Foxhound also has to recognize target databases created with version 12, and then it has to work properly with those target databases... it's one thing to get Foxhound to stop rejecting "12" as a database version number, quite another matter to get Foxhound to handle version 12's enhancements and behavior changes.

But, first things first: Foxhound compiles cleanly on the SQL Anywhere version 12 beta with no code changes, and it passes a simple smoke test.

Woohoo! That's no mean feat... virtually all of Foxhound is written in SQL...
  • 80,000 lines of rather funky Watcom SQL, up from 60,000 lines a year ago,

  • 200 web services, procedures, events and triggers,

  • 340 tables and views with 2600 columns, plus

  • 1,300 lines of C in 9 external procedures.
So, thank you, iAnywhere Solutions, for (a) not shipping broken code and (b) not breaking my code!

2 comments:

Unknown said...

Now we know what you do in your spare time!!

I am STILL amazed you let us use this terrific tool (Foxhound) for free! What a convenience for our development work. Thanks again Breck.

Bill

Breck Carter said...

@Bill: You're welcome! The current plans are for one more time-limited beta in 2010, then start charging money for the database monitor side.

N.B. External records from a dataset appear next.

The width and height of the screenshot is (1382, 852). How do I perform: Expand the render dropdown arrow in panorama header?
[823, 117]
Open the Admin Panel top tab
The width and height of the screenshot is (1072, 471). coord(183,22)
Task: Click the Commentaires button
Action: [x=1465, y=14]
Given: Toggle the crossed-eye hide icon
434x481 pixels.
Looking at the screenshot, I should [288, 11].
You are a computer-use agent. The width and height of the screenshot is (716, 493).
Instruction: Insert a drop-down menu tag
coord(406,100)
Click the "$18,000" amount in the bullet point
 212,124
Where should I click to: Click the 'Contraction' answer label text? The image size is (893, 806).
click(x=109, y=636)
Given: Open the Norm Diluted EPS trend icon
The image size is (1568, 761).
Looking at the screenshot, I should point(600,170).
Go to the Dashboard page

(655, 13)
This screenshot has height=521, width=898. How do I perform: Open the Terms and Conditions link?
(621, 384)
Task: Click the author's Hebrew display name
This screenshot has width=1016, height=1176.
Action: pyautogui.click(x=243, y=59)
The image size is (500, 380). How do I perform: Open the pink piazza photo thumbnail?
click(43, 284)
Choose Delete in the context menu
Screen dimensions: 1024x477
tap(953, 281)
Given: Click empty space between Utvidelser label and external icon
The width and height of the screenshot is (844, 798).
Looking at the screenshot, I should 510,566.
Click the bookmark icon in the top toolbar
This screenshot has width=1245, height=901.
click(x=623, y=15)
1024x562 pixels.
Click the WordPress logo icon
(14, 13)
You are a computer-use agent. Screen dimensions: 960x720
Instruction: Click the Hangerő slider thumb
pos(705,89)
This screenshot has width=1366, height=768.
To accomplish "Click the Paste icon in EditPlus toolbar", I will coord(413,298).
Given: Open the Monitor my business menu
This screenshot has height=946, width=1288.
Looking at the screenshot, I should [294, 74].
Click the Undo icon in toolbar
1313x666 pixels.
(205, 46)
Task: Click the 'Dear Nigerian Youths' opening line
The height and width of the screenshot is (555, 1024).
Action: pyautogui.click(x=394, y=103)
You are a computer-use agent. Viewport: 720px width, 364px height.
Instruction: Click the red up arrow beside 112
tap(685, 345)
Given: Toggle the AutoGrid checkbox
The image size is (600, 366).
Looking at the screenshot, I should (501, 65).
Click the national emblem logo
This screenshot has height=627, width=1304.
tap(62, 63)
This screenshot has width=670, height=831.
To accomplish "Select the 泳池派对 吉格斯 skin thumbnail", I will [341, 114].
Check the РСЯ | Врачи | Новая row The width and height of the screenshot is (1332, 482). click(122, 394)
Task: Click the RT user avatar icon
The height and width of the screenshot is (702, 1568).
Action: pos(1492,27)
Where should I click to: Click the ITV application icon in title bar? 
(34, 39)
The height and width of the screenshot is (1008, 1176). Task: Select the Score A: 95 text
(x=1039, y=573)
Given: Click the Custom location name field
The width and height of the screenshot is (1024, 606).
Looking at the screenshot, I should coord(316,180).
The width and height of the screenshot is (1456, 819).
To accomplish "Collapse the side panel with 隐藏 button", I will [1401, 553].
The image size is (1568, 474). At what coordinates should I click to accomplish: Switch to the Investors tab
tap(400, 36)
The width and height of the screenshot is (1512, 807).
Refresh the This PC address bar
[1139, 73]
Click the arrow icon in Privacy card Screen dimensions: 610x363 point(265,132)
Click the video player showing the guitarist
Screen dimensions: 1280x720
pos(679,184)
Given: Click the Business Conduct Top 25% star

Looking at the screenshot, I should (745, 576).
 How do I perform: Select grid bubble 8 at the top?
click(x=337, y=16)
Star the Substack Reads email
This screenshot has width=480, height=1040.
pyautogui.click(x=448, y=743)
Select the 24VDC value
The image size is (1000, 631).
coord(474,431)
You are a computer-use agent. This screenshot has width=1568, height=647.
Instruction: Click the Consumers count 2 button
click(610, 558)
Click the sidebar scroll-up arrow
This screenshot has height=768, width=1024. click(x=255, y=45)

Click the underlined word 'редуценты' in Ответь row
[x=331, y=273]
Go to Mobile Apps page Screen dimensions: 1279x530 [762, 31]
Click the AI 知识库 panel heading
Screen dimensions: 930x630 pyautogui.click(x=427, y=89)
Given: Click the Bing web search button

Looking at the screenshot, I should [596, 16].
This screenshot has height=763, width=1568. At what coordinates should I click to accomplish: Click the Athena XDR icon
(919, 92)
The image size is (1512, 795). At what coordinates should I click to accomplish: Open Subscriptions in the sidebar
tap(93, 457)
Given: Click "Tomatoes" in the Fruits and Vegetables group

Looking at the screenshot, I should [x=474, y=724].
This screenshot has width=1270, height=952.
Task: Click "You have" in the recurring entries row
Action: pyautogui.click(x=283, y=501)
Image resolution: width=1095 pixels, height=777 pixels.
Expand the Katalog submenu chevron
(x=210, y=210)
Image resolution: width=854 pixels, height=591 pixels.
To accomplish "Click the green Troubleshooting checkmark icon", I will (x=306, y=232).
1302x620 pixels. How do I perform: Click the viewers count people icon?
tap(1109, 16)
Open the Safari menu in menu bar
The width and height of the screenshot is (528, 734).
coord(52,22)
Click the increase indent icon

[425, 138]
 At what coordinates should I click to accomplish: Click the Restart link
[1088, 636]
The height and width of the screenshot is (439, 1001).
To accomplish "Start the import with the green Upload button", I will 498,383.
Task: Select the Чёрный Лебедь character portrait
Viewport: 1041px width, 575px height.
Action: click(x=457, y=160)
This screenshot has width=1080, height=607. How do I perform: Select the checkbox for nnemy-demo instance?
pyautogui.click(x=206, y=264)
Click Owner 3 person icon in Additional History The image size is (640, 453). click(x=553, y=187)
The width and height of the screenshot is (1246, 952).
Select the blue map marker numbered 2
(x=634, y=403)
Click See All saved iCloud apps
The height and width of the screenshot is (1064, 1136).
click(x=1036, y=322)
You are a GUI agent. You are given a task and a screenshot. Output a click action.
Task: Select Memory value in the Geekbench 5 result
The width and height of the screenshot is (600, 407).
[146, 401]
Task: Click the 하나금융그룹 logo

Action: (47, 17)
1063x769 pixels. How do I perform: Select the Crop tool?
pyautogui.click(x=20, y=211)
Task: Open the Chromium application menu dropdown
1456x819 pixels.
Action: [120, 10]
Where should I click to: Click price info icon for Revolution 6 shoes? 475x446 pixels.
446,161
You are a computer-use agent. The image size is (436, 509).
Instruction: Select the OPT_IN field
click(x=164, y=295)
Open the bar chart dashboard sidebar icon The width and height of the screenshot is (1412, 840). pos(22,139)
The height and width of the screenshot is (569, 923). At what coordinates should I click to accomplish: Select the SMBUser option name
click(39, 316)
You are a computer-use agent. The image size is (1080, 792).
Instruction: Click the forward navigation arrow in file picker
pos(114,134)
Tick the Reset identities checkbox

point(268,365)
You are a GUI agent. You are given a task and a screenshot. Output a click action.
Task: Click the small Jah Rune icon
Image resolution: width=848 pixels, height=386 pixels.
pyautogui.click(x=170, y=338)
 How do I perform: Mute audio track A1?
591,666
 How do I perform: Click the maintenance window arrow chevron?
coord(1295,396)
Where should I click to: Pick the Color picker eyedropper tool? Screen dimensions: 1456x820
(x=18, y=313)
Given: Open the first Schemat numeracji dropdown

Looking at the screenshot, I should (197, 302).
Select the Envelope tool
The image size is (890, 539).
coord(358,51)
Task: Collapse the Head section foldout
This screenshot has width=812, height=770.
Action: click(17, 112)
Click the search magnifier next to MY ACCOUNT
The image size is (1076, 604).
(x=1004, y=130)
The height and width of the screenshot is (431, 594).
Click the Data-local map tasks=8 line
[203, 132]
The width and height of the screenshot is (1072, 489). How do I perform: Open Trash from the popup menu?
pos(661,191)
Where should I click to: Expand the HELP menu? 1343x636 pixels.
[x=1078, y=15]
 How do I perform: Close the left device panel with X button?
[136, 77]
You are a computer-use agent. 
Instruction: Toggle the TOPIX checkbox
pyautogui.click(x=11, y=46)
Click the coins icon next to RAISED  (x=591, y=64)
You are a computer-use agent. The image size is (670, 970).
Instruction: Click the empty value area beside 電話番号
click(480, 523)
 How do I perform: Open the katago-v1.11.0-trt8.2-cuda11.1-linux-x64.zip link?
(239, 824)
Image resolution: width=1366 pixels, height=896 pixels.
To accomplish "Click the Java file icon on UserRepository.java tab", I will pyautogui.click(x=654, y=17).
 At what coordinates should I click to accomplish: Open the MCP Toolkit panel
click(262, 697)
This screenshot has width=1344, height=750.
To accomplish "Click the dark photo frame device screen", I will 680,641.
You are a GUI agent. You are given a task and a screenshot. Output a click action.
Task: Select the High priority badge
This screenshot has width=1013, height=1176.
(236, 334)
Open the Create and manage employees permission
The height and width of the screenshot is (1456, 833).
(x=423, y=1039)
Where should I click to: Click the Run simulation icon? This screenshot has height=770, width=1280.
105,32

There will be an evaluation copy available, and when the evaluation period expires the monitor will stop gathering new samples (and, by implication, stop issuing new alerts)... but all the rest will keep working. That includes the schema display side, which I know you've liked for a long time. You'll also still be able to display old monitor samples (called History) so folks will have access to "their own data" even after Foxhound expires. The price will be "way too high" for most folks, "really cheap" for people who actually need to monitor performance and receive reliable alerts.